The manufacturer of the integrated circuits (IC) semiconductor devices, flat panel displays, optoelectronics devices, data storage devices, magneto electronic devices, magneto optic devices, package devices, and the like entails the integration and sequencing of many unit processing steps. For example, IC manufacturing typically includes a series of processing steps such as cleaning, surface preparation, deposition, lithography, patterning, etching, planarization, implantation, thermal annealing and other related unit processing steps. The precise sequencing and integration of the units processing steps enables the formation of functional devices meeting desired performance specifications such as speed, power consumption, yield and reliability. Furthermore, the tools and equipment employed in device manufacturing have been developed to enable the processing of ever increasing substrate sizes such as the move to larger diameter wafers in order to fit more ICs per substrate per unit processing step for productivity and cost benefits. Other methods of increasing productivity and decreasing manufacturing costs include the use of batch reactors whereby multiple monolithic substrates can be processed in parallel.

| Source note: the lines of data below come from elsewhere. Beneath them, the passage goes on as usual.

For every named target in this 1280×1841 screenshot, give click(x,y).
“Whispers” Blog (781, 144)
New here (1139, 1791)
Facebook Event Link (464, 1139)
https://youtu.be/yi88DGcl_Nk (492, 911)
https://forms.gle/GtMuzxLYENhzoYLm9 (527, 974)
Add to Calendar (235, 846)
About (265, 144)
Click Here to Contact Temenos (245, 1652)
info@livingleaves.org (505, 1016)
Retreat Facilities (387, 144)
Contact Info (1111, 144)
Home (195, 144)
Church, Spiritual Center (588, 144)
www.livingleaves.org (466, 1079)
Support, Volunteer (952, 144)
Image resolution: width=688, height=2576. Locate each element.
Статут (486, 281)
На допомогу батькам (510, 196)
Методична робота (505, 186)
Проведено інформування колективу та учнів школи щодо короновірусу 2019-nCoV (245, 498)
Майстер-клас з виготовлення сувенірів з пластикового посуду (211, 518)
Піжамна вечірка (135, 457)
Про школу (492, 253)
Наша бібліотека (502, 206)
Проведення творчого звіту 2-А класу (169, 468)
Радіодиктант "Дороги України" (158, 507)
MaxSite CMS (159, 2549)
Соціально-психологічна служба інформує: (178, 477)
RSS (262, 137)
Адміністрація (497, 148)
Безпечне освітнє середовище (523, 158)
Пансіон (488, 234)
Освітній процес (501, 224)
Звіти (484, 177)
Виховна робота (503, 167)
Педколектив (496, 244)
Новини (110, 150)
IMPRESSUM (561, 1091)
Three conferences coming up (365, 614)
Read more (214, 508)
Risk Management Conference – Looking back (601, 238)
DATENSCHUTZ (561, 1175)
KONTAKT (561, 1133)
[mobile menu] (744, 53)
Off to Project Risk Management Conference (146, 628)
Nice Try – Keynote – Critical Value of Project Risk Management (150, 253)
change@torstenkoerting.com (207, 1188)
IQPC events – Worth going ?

In these processing steps the entire monolithic substrate or batch substrates are processed uniformly, i.e., in the same fashion with the same resulting physical chemical, electrical, and the like properties across the monolithic substrate.
The ability to process uniformly across the entire monolithic substrate and/or across a series of substrates is advantageous for manufacturing costs and effectiveness as well as repeatability and control. However, processing the entire substrate can be disadvantageous when optimizing, qualifying or investigating new materials, new processes, and/or new process sequence integration scheme, since the entire substrate is nominally made the same using the same materials, processes and process sequence integration scheme. Thus, the full wafer uniform processing results in fewer data points per substrate, longer times to accumulate a wide variety of data and higher costs associated with obtaining such data.
Accordingly, there is a need to be able to more efficiently screen and analyze an array of materials, processes, and process sequence integration schemes across a substrate in order to further enhance the semiconductor manufacturing process.